— EXERCISE INSTRUCTIONS —
Please continue the blog excerpt on planning and the accordion technique for group problem-solving, starting right after its final sentence.

— EXCERPT TO READ —
====
In Carol De Giere’s biography of composer and lyricist, Stephen Schwartz (Godspell, Wicked) on getting started: I tend to follow the “path of least resistance,” rather than trying to write sequentially. When starting the score for a show, I tend to start with the song that seems easiest to me, the one that comes most naturally. Often, it’s trying to get at the emotional or philosophical center of the story… but not always. It’s most important just to open the door and step into the show somewhere. (Defying Gravity, p. 299)

Why?

Schwartz captures an important principle here, planning is hard enough without having to make it harder by taking on the toughest pieces first. What he expresses is a keen sense of priority. Something’s have to be done right away. They are so critical to the organization’s sustained fulfillment of its mission there is no choice. Most of us can figure that one out as priority number one. What next? Finding the “dunk shots,” or “low hanging fruit,” is smart strategic planning. Just getting started is reassuring; getting quick results is motivating (and the perfect antidote to skepticism and cynicism). I look at the easy ones as portals, their early achievement opens the door to getting started on other objectives.

Wednesday, May 27, 2009

The Facilitator’s Toolbox: An Effective Approach for Solving Problems in Groups

This is a quick and efficient tecnique I use to help groups work through problems. I must have learned it somewhere, but I don’t know where. I call it the accordion technique because it starts “closed,” opens up fully and then comes to a complete close.

Here’s a step-by-step guide to how to do it.
First, clearly define the problem. Be clear about what you are trying to solve. Make sure that everyone agrees and understands what the issue is.
Second, identify the conditions that would not make it a problem. Yes, it’s counter-intuitive, but identify what it is you want as an outcome. Use the desired outcomes to identify criteria for a satisfactory outcome.
====
— DATA SEGMENT —
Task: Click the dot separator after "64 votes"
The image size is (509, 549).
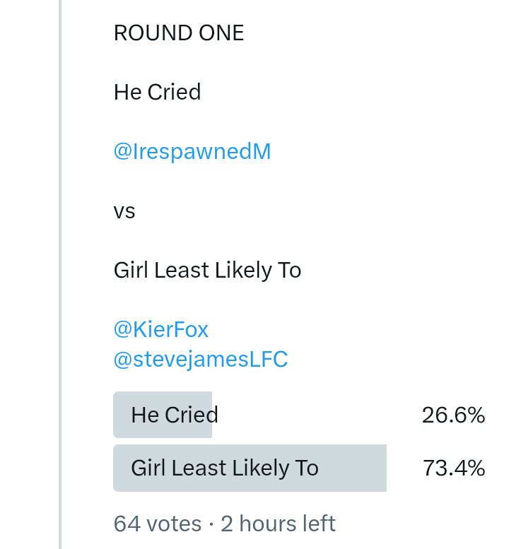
====
— FINAL RESULT —
Third, consider multiple options. Not just one, at least three: do nothing (that’s always an option), resolution (mediation) and total solution (cure). This is the fully open accordion.

Fourth, compare the options with the criteria, determine the option that best fits. At this stage it is often wise to modify options to fit criteria or to prioritize or add weights to criteria.

Fifth, close the accordion, select the desired modified option, identify strategies for implementation.

The key to making this technique work is in the beginning, making sure there is a clear understanding of what needs to be solved and in the middle, when an array of options needs to be considered. Watch out, groups lose energy the minute any option is identified. Don’t let them stop there; consider multiple options for the best decisions.

Tuesday, May 26, 2009

Getting More out of Strategic Planning Part 4 (Final Installment)

Along with the unexpected consequences of improved leadership and management, simply doing strategic planning tends to boost employee commitment (and in associations, member involvement). This beneficial outcome occurs because of two things: the manner in which employees and members are engaged in the planning process and from the focus the plan brings to everyday operations.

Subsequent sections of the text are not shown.